In 1884 the Republicans nominated someone who had been nicknamed the “Magnetic Man.”  Although he was despised by fellow Republican Roscoe Conkling, most of the people who knew him personally genuinely liked him.  Unfortunately for him, after 1876 many no longer trusted him.  Candidate James Blaine was a vigorous campaigner and a great stump speaker, but the people rejected him for a hard-working and scrupulously honest Democrat lawyer.

Grover Cleveland was unknown to most people until just two years before his election as President.  That’s when he was elected Governor of New York.  Shortly before that he had served briefly as Mayor of Buffalo.  Ten years earlier he did a two-year stint as Sheriff of Erie County.  In each of these offices he distinguished himself as a problem-solving executive who did not shrink from unpleasant duty.

As Sheriff he oversaw public executions.  Although he did not relish the thought of taking a man’s life, he hated even more to assign such a task to a subordinate.  It was Cleveland himself who sprang the trap door of the gallows.  Fortunately, he only had to do this twice.
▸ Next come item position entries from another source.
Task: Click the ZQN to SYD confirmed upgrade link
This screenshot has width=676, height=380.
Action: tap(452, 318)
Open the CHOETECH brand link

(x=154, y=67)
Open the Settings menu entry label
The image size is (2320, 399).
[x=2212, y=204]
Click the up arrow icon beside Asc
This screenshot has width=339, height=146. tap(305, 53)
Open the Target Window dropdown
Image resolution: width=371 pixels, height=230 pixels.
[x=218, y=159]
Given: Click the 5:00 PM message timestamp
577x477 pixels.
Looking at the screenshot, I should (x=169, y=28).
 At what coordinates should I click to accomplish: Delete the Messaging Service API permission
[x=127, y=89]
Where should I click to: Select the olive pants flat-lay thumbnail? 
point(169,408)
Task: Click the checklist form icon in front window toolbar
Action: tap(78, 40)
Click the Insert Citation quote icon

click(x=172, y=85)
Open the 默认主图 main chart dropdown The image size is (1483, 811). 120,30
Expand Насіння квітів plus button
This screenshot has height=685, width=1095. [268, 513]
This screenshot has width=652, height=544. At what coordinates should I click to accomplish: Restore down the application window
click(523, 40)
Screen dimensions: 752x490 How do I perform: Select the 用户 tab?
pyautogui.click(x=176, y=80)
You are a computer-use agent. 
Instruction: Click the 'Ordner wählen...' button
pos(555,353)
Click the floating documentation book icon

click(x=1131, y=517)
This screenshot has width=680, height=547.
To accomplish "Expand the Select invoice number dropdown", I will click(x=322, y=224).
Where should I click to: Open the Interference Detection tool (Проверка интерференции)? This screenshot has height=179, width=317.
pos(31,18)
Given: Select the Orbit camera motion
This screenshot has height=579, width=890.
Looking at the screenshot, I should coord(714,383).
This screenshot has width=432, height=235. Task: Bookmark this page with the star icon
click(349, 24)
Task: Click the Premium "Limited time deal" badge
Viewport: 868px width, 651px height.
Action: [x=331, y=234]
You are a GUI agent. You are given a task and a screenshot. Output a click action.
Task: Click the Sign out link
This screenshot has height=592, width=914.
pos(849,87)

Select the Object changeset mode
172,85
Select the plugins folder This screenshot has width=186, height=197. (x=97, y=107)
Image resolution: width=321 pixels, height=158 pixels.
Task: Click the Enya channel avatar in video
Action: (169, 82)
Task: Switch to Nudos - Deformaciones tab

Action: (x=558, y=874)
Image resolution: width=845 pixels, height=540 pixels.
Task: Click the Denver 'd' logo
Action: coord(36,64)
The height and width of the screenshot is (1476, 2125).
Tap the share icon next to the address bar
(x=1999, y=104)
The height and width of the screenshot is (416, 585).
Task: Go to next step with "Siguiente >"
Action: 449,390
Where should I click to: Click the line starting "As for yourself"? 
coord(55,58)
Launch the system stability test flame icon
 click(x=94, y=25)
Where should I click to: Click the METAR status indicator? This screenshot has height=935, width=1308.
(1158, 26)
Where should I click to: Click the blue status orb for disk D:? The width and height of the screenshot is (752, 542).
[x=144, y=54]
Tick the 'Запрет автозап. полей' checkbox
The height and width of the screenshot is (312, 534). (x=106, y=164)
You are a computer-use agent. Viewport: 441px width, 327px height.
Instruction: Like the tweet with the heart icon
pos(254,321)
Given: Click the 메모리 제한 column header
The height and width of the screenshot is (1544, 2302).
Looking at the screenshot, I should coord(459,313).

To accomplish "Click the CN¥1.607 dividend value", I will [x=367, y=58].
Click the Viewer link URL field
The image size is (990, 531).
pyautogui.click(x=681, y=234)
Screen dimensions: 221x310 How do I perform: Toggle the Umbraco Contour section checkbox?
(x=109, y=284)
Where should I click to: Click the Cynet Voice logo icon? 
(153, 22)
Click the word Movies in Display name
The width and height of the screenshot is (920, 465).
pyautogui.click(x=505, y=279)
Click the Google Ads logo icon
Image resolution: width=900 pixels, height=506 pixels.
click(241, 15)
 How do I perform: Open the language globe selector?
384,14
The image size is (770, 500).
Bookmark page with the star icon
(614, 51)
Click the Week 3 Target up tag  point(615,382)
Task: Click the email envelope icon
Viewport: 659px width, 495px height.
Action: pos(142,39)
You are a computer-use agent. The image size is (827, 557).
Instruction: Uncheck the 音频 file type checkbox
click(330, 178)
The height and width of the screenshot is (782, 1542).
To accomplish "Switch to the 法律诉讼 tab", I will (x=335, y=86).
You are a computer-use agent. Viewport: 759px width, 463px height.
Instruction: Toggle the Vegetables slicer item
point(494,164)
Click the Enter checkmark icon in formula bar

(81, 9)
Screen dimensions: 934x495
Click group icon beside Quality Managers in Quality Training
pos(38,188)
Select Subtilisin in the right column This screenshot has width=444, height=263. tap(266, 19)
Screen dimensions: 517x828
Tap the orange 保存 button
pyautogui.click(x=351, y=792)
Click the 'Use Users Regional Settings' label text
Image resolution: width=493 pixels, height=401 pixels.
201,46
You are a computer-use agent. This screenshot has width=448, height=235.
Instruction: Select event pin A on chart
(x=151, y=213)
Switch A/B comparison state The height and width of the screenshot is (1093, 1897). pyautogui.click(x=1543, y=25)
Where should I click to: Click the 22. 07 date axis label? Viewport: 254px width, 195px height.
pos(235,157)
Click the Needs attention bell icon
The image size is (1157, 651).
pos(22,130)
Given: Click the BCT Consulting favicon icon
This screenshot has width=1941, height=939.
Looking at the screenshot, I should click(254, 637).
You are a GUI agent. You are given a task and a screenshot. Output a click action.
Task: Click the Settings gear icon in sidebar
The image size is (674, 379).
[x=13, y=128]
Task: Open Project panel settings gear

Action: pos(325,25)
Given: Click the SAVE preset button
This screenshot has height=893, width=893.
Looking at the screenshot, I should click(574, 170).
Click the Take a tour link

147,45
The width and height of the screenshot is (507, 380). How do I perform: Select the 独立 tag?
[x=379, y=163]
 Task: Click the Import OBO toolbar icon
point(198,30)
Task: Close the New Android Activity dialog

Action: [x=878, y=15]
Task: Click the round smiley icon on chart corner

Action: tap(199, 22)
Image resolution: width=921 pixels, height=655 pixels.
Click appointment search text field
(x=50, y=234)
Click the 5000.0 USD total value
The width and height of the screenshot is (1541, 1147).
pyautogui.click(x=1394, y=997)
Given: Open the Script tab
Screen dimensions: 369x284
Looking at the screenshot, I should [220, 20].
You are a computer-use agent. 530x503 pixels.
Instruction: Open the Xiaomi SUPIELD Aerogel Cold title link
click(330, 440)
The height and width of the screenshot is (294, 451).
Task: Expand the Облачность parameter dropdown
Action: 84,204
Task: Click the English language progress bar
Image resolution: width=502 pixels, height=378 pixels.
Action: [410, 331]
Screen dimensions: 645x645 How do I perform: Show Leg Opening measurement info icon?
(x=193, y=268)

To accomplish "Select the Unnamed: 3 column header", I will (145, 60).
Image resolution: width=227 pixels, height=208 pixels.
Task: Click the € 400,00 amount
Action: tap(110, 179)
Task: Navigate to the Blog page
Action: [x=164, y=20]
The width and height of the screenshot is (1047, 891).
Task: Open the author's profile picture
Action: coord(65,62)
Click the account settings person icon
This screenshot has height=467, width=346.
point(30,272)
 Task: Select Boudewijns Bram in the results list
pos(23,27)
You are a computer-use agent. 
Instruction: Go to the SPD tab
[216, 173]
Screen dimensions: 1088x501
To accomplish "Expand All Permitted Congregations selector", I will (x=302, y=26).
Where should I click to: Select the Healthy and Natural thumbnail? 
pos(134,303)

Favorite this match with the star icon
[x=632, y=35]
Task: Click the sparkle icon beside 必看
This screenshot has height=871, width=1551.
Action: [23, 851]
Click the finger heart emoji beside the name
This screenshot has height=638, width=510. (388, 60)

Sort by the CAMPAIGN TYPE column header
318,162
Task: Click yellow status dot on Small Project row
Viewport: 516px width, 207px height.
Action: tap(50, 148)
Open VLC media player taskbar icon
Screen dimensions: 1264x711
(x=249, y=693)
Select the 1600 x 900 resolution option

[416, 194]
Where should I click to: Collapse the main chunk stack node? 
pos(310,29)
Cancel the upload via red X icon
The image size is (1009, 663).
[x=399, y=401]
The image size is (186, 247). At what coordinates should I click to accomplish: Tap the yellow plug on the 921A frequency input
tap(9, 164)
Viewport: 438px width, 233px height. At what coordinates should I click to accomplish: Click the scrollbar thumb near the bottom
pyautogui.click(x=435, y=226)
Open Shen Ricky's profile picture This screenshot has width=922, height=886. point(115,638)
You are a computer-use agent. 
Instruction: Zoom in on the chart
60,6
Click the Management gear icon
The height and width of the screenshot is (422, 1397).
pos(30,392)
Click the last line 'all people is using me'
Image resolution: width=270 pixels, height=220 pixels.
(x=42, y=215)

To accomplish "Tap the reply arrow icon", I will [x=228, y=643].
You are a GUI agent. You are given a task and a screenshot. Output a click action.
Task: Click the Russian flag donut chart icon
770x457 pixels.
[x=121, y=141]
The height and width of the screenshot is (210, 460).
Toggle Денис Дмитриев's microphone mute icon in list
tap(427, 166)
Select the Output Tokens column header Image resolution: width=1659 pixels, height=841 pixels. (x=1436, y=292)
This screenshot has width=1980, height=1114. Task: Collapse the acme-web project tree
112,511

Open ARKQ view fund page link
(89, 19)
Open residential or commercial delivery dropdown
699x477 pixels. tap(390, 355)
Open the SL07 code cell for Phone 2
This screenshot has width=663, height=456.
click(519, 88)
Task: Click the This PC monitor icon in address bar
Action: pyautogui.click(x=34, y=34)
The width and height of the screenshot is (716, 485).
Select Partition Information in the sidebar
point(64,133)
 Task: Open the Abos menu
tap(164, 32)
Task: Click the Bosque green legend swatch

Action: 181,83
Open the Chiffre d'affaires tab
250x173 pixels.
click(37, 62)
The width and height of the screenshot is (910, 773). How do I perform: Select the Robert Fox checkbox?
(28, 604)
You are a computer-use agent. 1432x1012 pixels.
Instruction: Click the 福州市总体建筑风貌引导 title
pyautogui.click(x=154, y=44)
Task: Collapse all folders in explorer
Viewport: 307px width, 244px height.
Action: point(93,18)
Why Neither Became President

A Congressman making a presentation is rudely interrupted before he can state all his points.  On another occasion that same Congressman expresses appreciation for accolades he has just received at a public event, but then someone corrects his characterization of these accolades.  In both cases the interrupter is James Blaine, and the victim is his fellow Congressman Roscoe Conkling.

When Conkling presented tables to show how different wordings of the newly proposed 14th Amendment would affect the populace of various states, Blaine interrupted him and presented a different set of tables.  Blaine eventually had a lasting influence on the wording of the 14th Amendment, and Conkling did not.

At a formal dinner someone alluded to Utica, New York native Conkling in poetry –

            “No pent-up Utica contracts our powers,

            But the whole boundless continent is ours.”

Conkling acknowledged the tribute by remarking that these lines came from Joseph Addison’s play Cato.  He was embarrassed and angered when Blaine informed everyone the lines came from Jonathan Sewell’s poem entitled Epilogue to Cato.

When Conkling wagered a basket of champagne, he was further embarrassed when he had to pay up.  He was obviously angry, because he did not attend the party Blaine threw in order to consume the champagne.

A politician from that era made the following comments regarding this intraparty rivalry:

“Their debates were historic, and prevented each of them from ever occupying the Presidential chair.  Conkling was the more dignified and commanding, but Blaine was more aggravating and personal.”[1]

[1] These are the sentiments of Senator William M. Stewart of Nevada, found on p. 206 of his Reminiscences, and quoted by David M. Jordan on pp. 68-69 in his biography of Roscoe Conkling.